Laporan Kementerian Koordinator Bidang Politik, Hukum, dan Keamanan (Kemenko Polhukam) pada April 2024, Indonesia sudah berada di level darurat kasus pornografi anak. Pasalnya, konten pornografi anak dalam kurun waktu 4 tahun (2019–2023) jumlahnya mencapai 5,5 juta, yang menjadikan Indonesia berada di peringkat ke-4 di dunia dan ke-2 di ASEAN.
Satgas Pencegahan dan Penanganan Perjudian Daring juga mengungkapkan pemain judi online usia di bawah 10 tahun mencapai 2 persen atau 80 ribu anak dari total keseluruhan pemain yang mencapai lebih kurang 4 juta orang.
Sebagai upaya untuk melindungi anak di dunia maya, pemerintah dengan menggodok Rancangan Peraturan Presiden (Ranperpres) tentang Peta Jalan Perlindungan Anak dalam Ranah Daring. Sejumlah instansi pemerintah, lembaga negara, elemen masyarakat turut mendukung perumusan aturan tersebut.
Salah satunya, pihak Komisi Perlindungan Anak Indonesia (KPAI) juga telah berkolaborasi lintas kementerian dan lembaga guna memperkuat layanan internet sehat bagi anak. Lembaga dalam waktu dekat akan melalukan Nota Kesepahaman (Memorandum of Understanding/MoU) dengan Pusat Pelaporan dan Analisis Transaksi Keuangan (PPATK), Kementerian Kominfo, dan Polri.
Beberapa poin di dalam nota kesepahaman tersebut, meliputi pemastian anak terbebas dari situasi kekerasan, penyusunan peta jalan perlindungan anak di ranah daring, serta penyelenggaraan sistem transaksi elektronik ramah anak.

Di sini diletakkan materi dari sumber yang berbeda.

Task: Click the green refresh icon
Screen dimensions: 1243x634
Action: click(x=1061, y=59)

Karena itu, pemerintah terus mendorong keluarga sebagai lingkaran pertama dan terdekat dalam kehidupan anak untuk berperan aktif dalam pengasuhan anak di dunia digital. Menteri Pemberdayaan Perempuan dan Perlindungan Anak Bintang Puspayoga menilai orang tua memiliki tanggung jawab penuh atas tumbuh kembang anak, pengasuhan anak, dan memastikan anak tetap aman saat berselancar di dunia maya.

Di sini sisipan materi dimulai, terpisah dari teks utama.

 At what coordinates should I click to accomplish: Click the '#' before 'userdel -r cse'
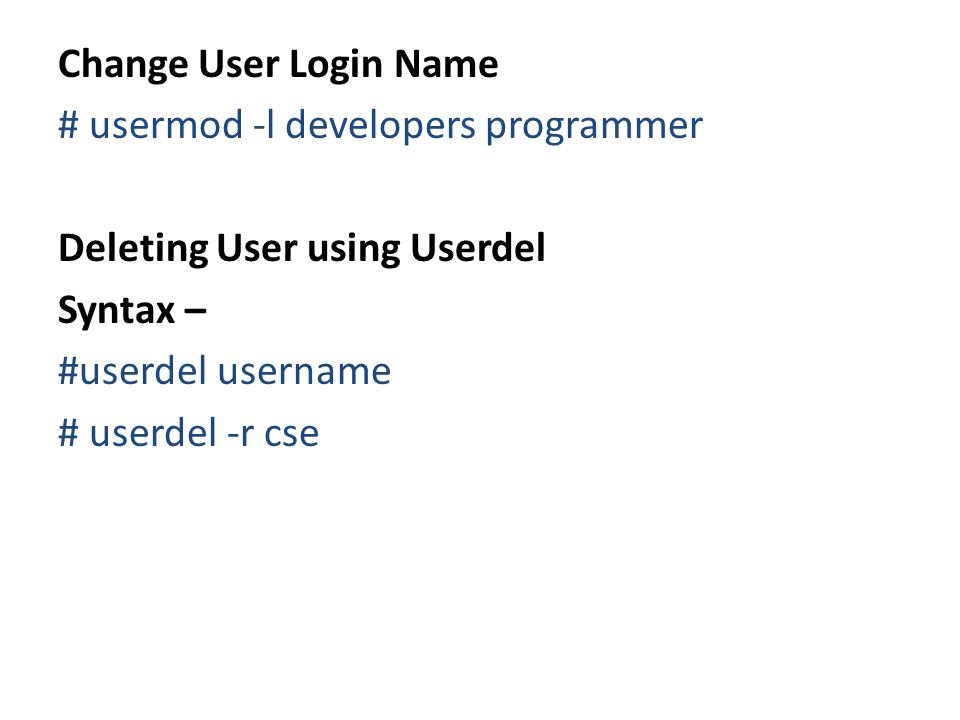69,433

“Saya mengajak orang tua untuk memiliki kemampuan mendidik anak-anak mereka menggunakan internet dengan bijak,” ungkapnya.
Menteri Bintang Puspayoga menyatakan, orang tua dan anak harus kerja sama meningkatkan kecerdasan digital yang menjadi salah satu benteng perlindungan anak-anak di ranah daring.